The idea of the auteur director has been a controversial one at times given the sheer number of people required at every stage to produce a film. But it hangs together for me when you look at the films of say, Martin Scorsese or Akira Kurosawa, both directors with very distinctive visual languages and ways of moving the camera. Granted, neither director would be who he is without their crack teams of actors, writers, composers, cinematographers, etc. But it is part of their genius to consistently pull those teams together to realize visions that none of the individuals involved could fully see on their own. Though the final product may be the result of millions of dollars and thousands of hours of work by hundreds of people, the films of an auteur take shape foremost in the directors’ mind’s eye (and paintings andstoryboards) rather than the writer’s script or producer’s conference room.

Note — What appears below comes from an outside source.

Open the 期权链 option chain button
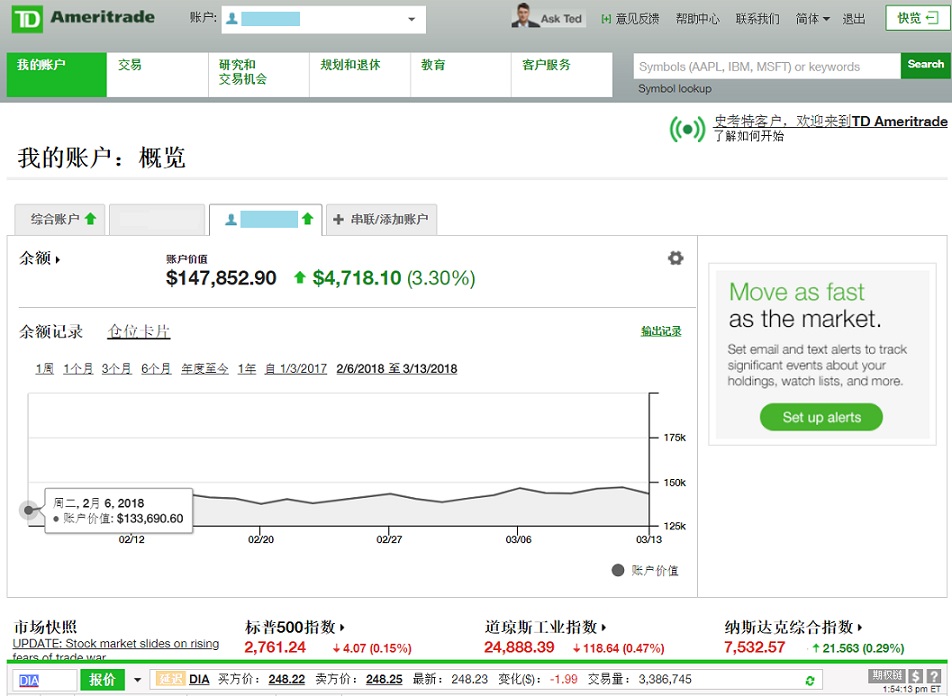Screen dimensions: 952x696 tap(887, 676)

The camera begins in a gallery, moving restlessly before several Van Gogh paintings and behind an art student—identifiable as a Kurosawa stand-in by the floppy white hat he puts on in the next scene, when he wanders into the French countryside of the paintings. The fields, bridge, and barns are rendered in Van Gogh’s brilliant colors and skewed lines—and the student journeys further in to meet the artist himself: Scorsese in red beard and bandaged ear. This is the only episode in the film not in Japanese; the student speaks French to a group of women, and Van Gogh speaks Scorsese’s New York-accented English, giving a lesson on “natural beauty” (the video above adds Spanish subtitles). It is not the most convincing performance from Scorsese, but that hardly seems to be the point. This is not so much Scorsese as Van Gogh, but rather Van Gogh as Scorsese, and Kurosawa dreams himself as a younger acolyte of his American counterpart.

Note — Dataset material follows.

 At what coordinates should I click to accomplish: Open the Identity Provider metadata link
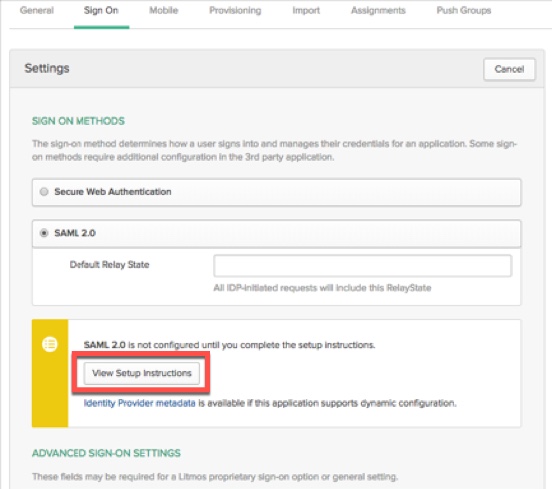click(139, 403)
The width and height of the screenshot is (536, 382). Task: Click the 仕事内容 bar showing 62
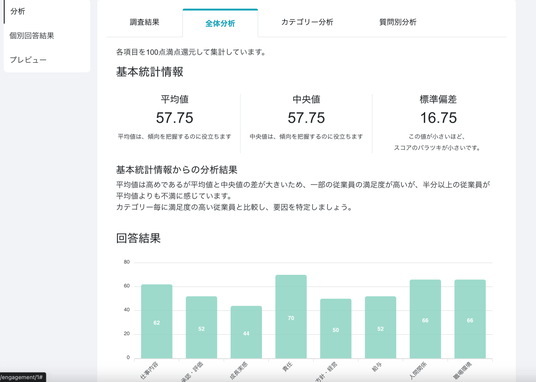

“Crows,” writes Vincent Canby, is the “least characteristic segment ” of Dreams—the others manifest much more familiar, more Japanese, scenes and themes. But it is for that reason that “Crows” is perhaps the most revealing of Kurosawa’s statements on his status as an auteur and his relationship with his peers. He approaches Van Gogh/Scorsese not as a rival or even an equal, but as a student, filled with questions and a desire to understand the artist’s methods and motives. The short segment speaks to the way Kurosawa eagerly learned much from Western artists even as he mastered his own cinematic language with distinctly Japanese stories. In this way, he manifested yet another quality of the auteur: a truly international approach to film that transcends barriers of language and culture.